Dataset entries
[Start of Attachment]
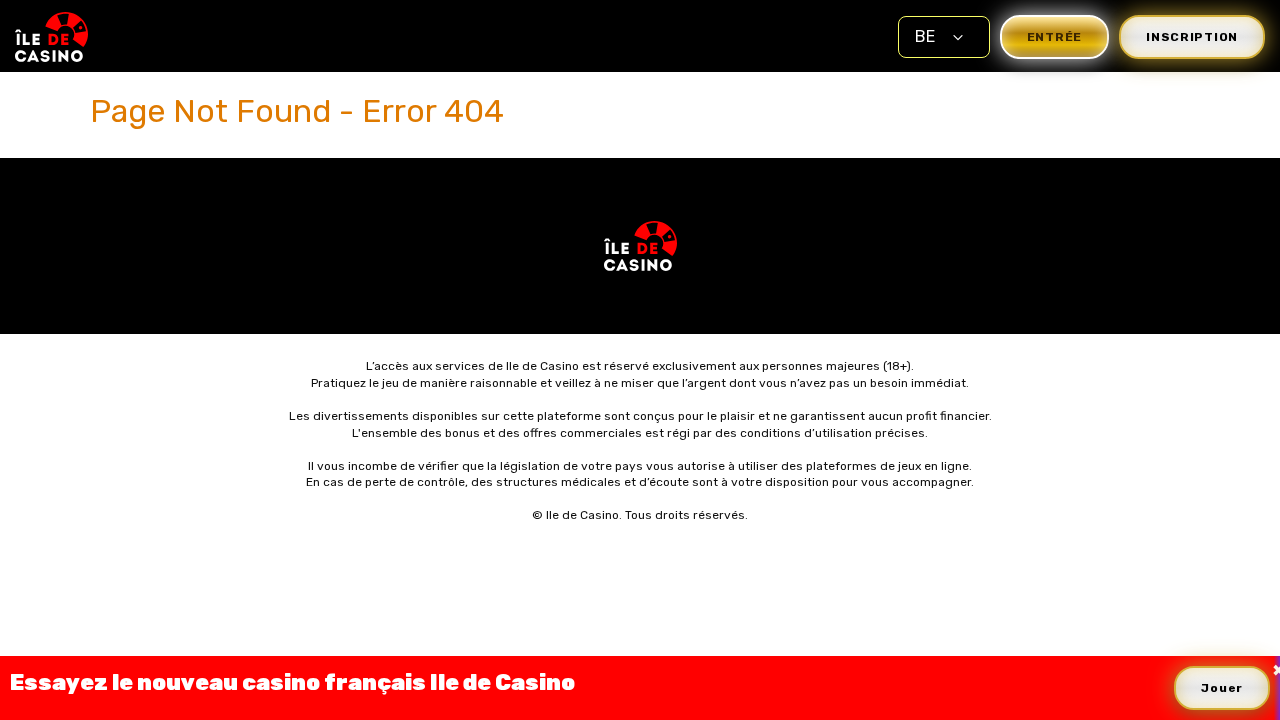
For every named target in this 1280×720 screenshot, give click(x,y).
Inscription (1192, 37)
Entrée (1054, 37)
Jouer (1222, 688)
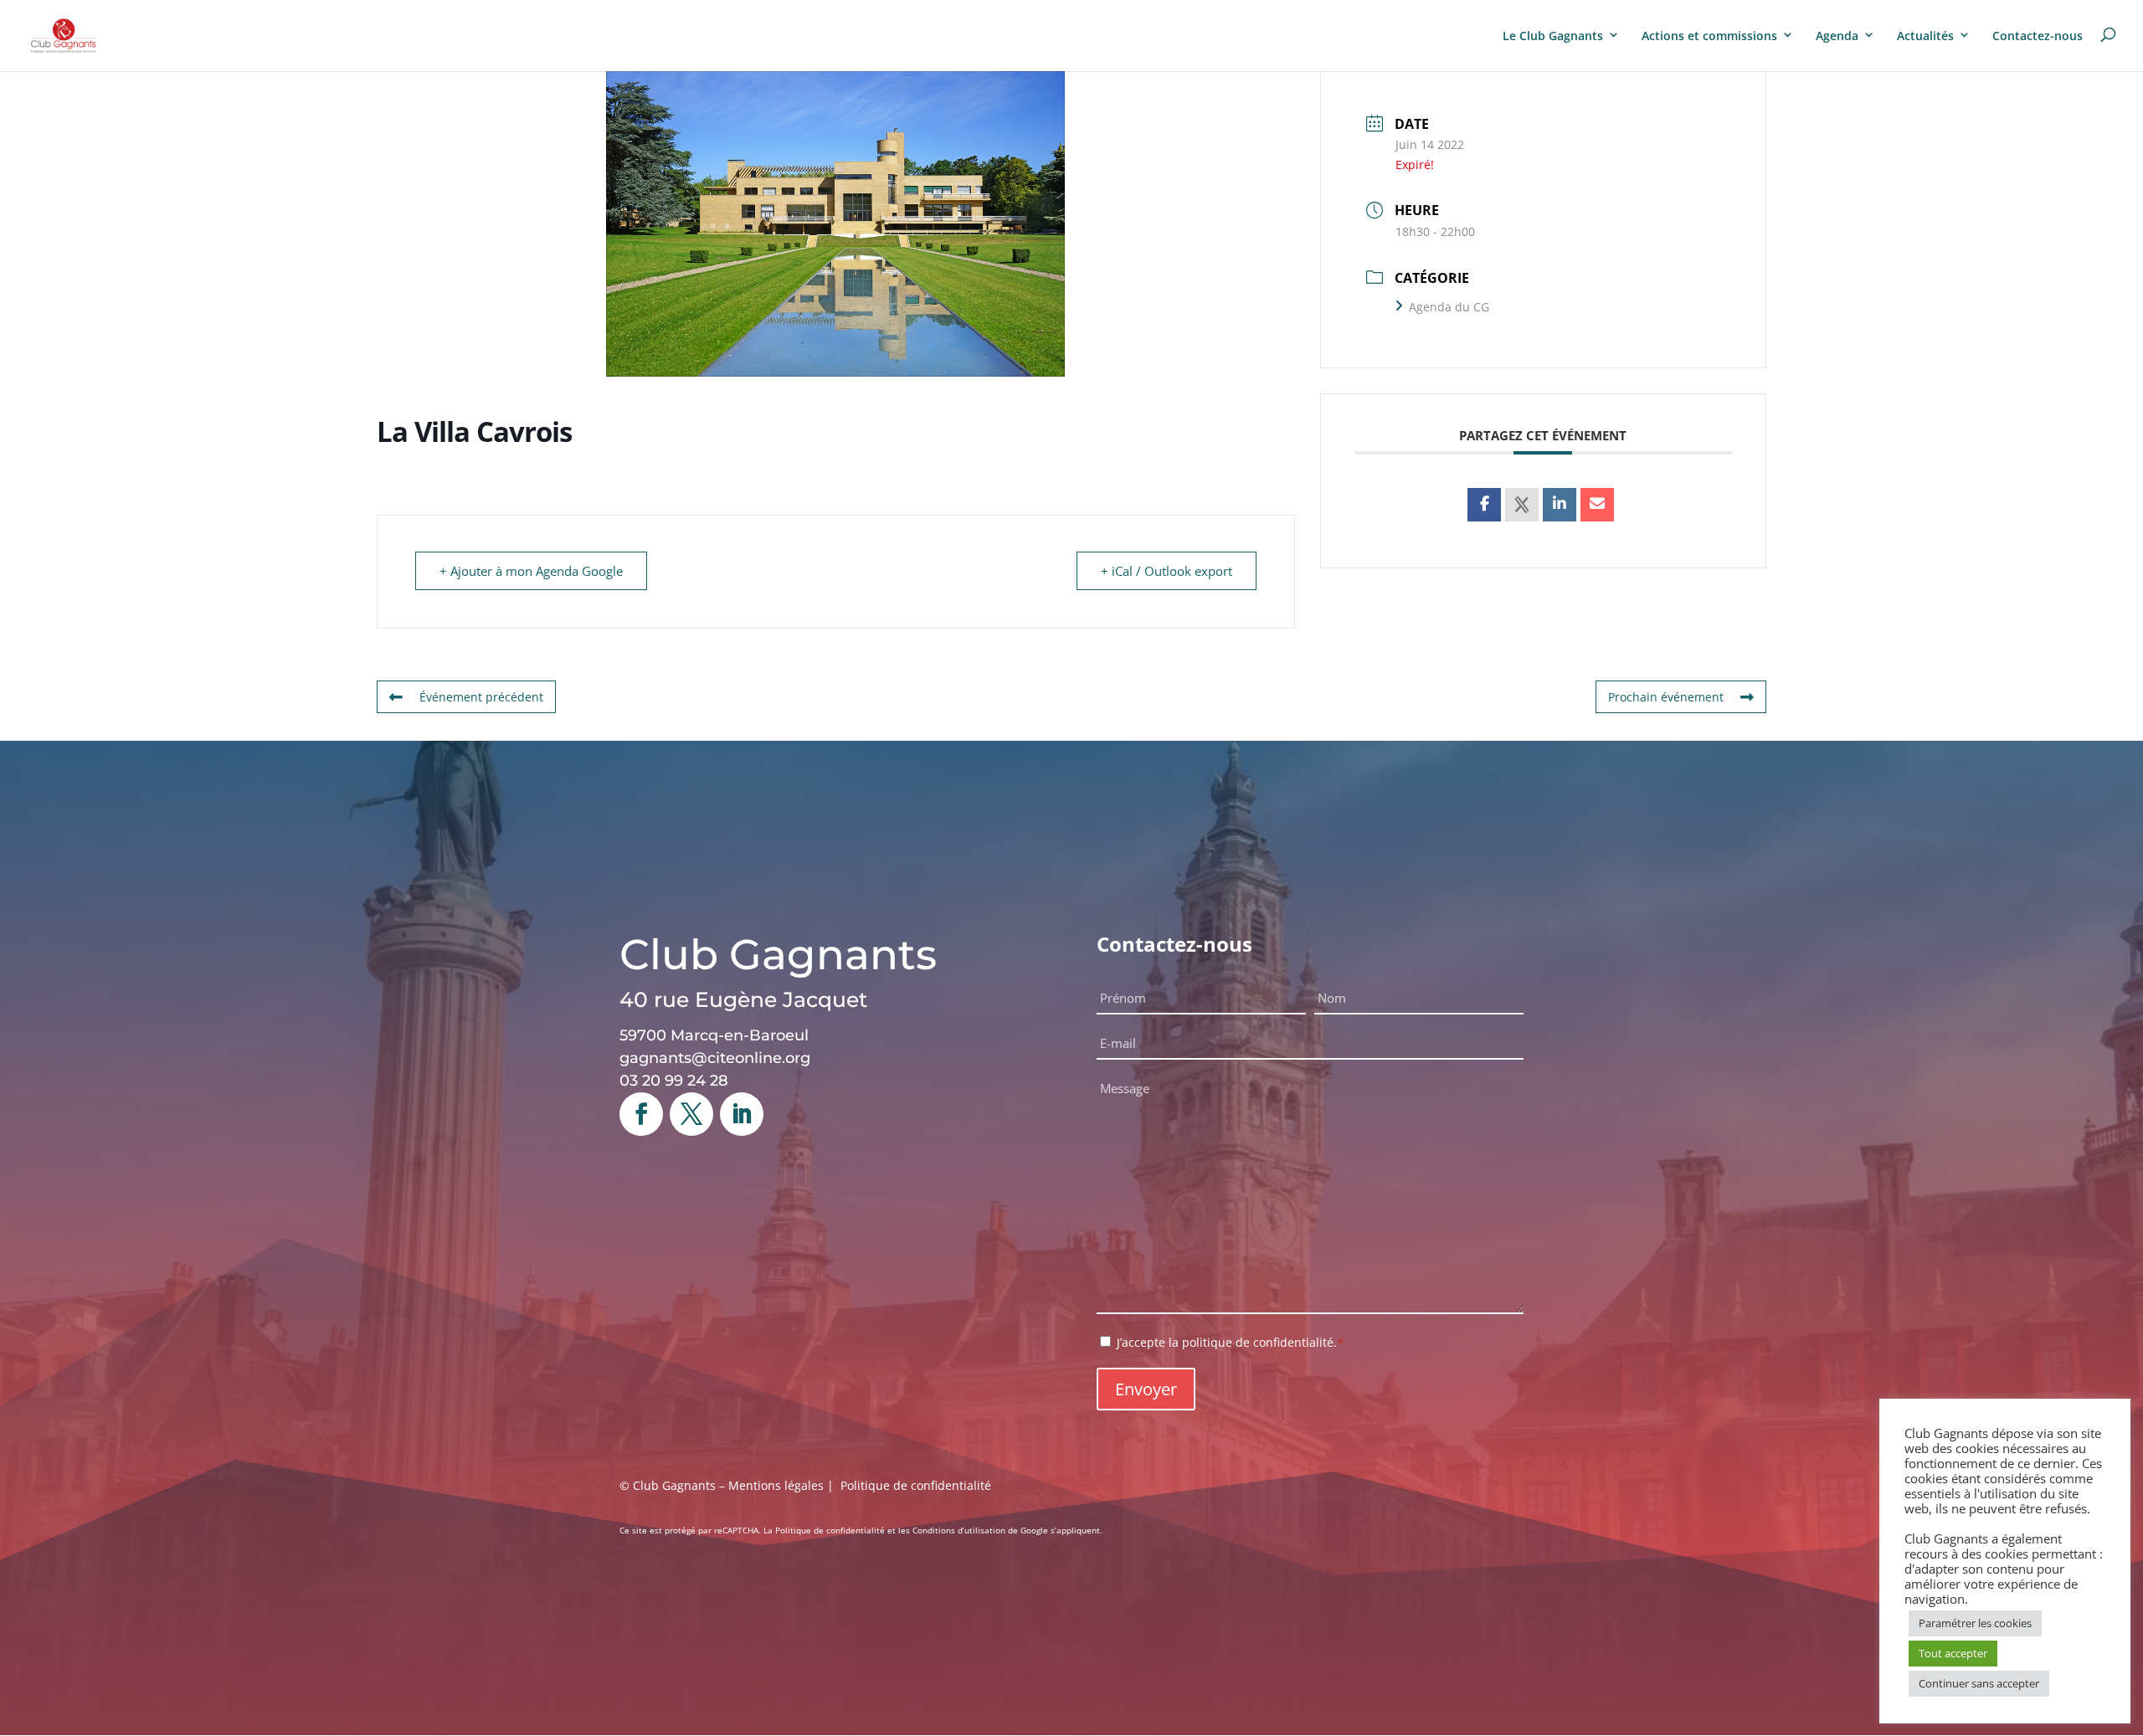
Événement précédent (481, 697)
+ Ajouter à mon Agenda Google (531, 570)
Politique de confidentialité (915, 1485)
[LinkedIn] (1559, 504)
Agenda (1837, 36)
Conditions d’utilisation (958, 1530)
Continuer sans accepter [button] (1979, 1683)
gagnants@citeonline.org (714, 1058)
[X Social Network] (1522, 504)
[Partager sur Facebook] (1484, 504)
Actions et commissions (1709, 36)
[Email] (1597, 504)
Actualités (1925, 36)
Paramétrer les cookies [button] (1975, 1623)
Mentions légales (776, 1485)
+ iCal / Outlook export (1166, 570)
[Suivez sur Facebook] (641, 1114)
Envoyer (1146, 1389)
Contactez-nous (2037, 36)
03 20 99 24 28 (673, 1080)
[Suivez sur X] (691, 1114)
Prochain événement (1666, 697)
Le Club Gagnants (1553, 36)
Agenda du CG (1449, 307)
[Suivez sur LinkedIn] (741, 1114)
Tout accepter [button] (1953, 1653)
[End of Attachment]
__ABOUT THIS TASK__. Every line above in which the word "Agenda" occurs needs to be copied.

__YOUR SOLUTION__.
+ Ajouter à mon Agenda Google (531, 570)
Agenda (1837, 36)
Agenda du CG (1449, 307)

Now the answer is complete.